Giving the Gifts
The holidays are rapidly approaching. Have you finished your holiday shopping?
Actually, I quite like shopping, whether for the holiday season, or just a leisure activity.
The process of consumer buying has changed drastically over time. Initially, people grew their own food, made their own clothes and were generally independent. What goods and services they could not provide for the family were obtained through trade and barter. As populations formed small towns and villages, a merchant class was born. Each town had a “high street” where small shops sold their products. Green grocers, drapers, pharmacies lined the streets and shoppers (usually women) could purchase their goods, socialize, and stop for a cup of tea.
Larger cities, too, had multiple specialty shops selling home goods, clothing, foodstuffs. Usually these shops tended to be in proximity so that buyers could go from shop to shop with ease.
In the mid 1800’s a new establishment was born: the Department Store. Actually, this was a collection of small retail shops under one roof, not the mega store we think of today. In some countries, especially in Asia this is still the case. Each shop within the building may be privately owned but for the convenience of the public they are in one location, much like our indoor malls.
The first department store, The Bon Marche was opened in Paris in 1852. Of course such stores were soon to be found in other large European cities. The sheer size of the building, the enormous selection of items for sale and the lavish décor made this shopping experience hugely successful. While the women in small towns could enjoy a few hours on the “high street”, the shoppers in large cities could spend an entire day. The store provided amenities such as “refresh rooms”, cafes, fashion shows. Public transportation was available for the surrounding suburban neighborhoods. Another important feature of these businesses was the freedom to “window shop”. That is, see the items for sale, and actually, in some cases touch and inspect them. Prior custom was counter service where a staff employee would assist the customer. There was an underlying obligation to actually buy what was presented.

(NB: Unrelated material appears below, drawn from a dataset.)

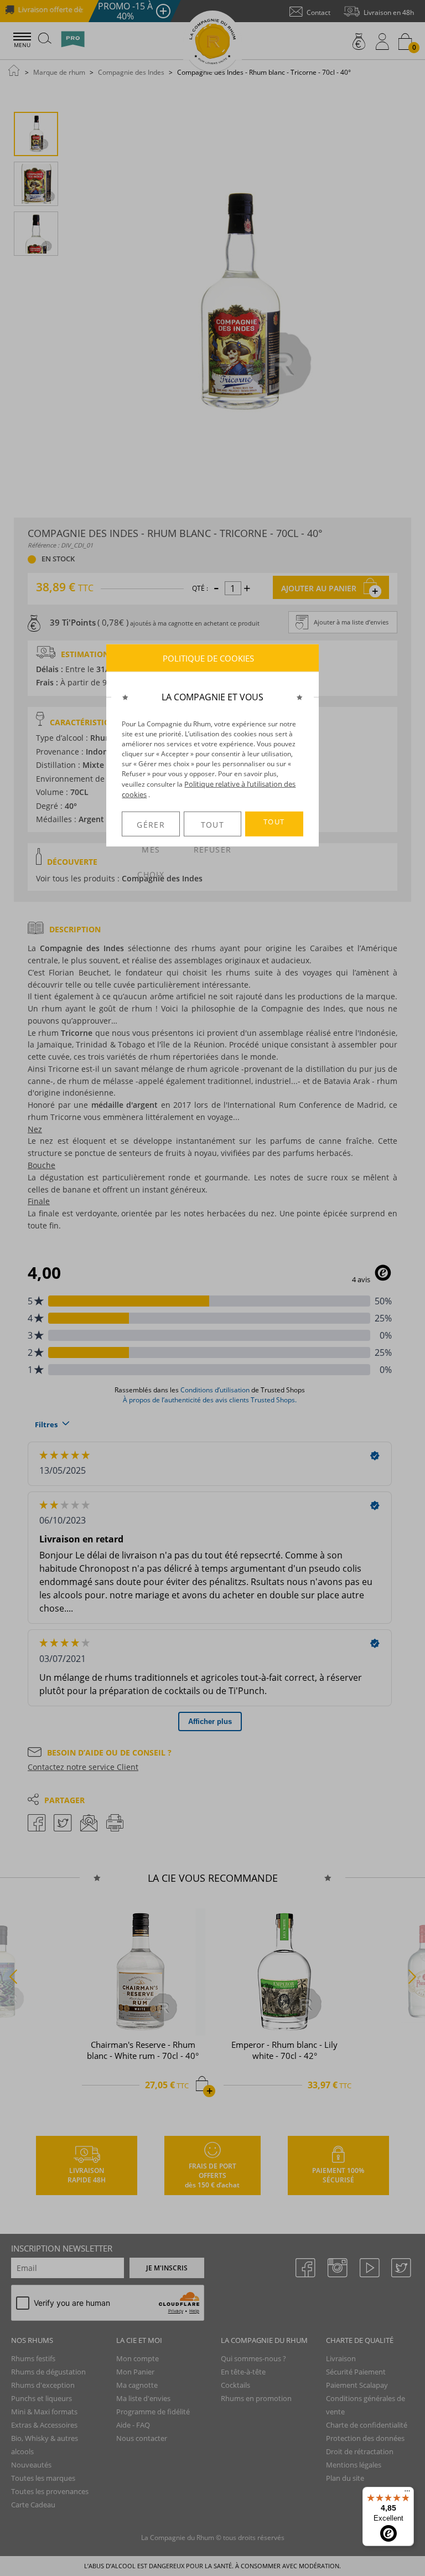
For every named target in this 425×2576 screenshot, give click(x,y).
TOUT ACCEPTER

Popular department stores became landmarks for their cities, for instance Harrod’s, the largest such shop in the UK, and Macy’s (originally R.H. Macy & Co.) The flagship store on Herald Square in NYC has over 1.1million sq. feet of retail space.
The pleasure factor of such a shopping experience has been dramatized in such productions as The Paradise, a BBC & Masterrpiece adaptation of Emile Zola’s work “Au Bonheur des Dames” set in NE England (not in original Paris) and Mr. Selfridge. Harry Selfridge founded Selfridges on Oxford Street, London in 1909.
These large establishments have remained for today’s shoppers (and tourists). While in Berlin this spring, my husband and I visited Ka De We, reportedly the largest department store in the world. It was truly magnificent.
|Wine bar at Ka De We|
|In-store display of white asparagus and tomatoes at Ka De We|
|Of course, a wonderful array of pastry at Ka De We|
Many department stores were faced with the emigration of families to the suburbs, where once again small, independent stores formed “strip malls”. The evolution of the Mall became large indoor areas of individual shops, with large parking lots. Amenities include restaurants, cinemas, travel agencies and banking and beauty salons. Many also include large grocery stores so that it is truly a one-stop shopping experience.
However, this retail evolution is not yet complete. A vast amount of “retail therapy” is now done on-line. The ease of internet shopping and the vast array of merchandise available has become a boon for the busy household. Sit by your computer in your robe and slippers, peruse the many, many sites, make your selection, pay on-line and have your purchases delivered to your door, frequently with free delivery, from anywhere in the world.